Chinese citizens have gotten used to the idea Big Brother is listening in on phone calls, watching them on camera and monitoring social media (Clubhouse became the latest target of Beijing’s online censorship.) Now, the state will be inside their wallets, too.
The architects of the system stress its potential benefits in combating fraud and corruption. It could also help fine-tune monetary policy. Analysts with Bloomberg Intelligence imagine a future in which the central bank could ease the financial burden on rural households, or struggling enterprises, by directly assigning them e-renminbi rather than by lowering interest rates—a more indirect form of relief that’s slower to take effect. The downside for individuals from this monetary micro-management? A new form of state surveillance.
Visitors stand near surveillance cameras at the Badaling section of the Great Wall on Oct. 1.
Photographer: Yan Cong/Bloomberg
Anticipating public pushback, financial regulators have been touting the concept of “controllable anonymity,” by which regular transactions would supposedly fly under the central bank’s radar (except those deemed connected to criminals or terrorists). Western critics aren’t convinced. A report last month by the Center for a New American Security said the digital currency “represents a significant risk to the long-held standards of financial privacy upheld in free societies.”
Once it has direct access to every pocketbook in the country, Beijing may be able to further control online payment giants Alipay and WeChat, which together have more than 90% of the market.

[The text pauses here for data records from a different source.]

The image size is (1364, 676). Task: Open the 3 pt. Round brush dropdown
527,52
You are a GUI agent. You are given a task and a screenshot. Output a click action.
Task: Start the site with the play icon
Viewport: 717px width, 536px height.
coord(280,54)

The Chinese party-state has always chafed at private enterprises being in charge of consumer data. Regulators made that clear enough by derailing the listing of Ant Financial last year. The Wall Street Journal reported this week that China blocked what would have been the world’s largest IPO after discovering that some beneficiaries were linked to families viewed as potential problems for Beijing’s leadership. A digital currency may not cut out these payment intermediaries altogether, but it will erode their monopoly.
Finally, Chinese leaders see a chance to use their virtual currency to knock the dollar off its global pedestal. Here, though, they may be in for a disappointment, if only because their goal to promote the e-renminbi in global trade and investment is at odds with their first two ambitions, which are all about state control. As one businessperson in Hong Kong told the Financial Times, “If the Communist party will get insight into every trade we do through the digital renminbi, then I think a lot of people outside China will prefer not to use it.”
Historically, Chinese empires collapsed when they lost control of the currency. The Mongol Yuan dynasty succumbed to financial ill-discipline, as did the subsequent Ming dynasty. The Communists took power from the Nationalists, who ran the printing presses so hot to finance war against Japan that prices increased 35 million times by one calculation.
Today’s Chinese leaders face a choice: they can either have absolute control over digital money circulating at home, or an international currency. They likely can’t have both.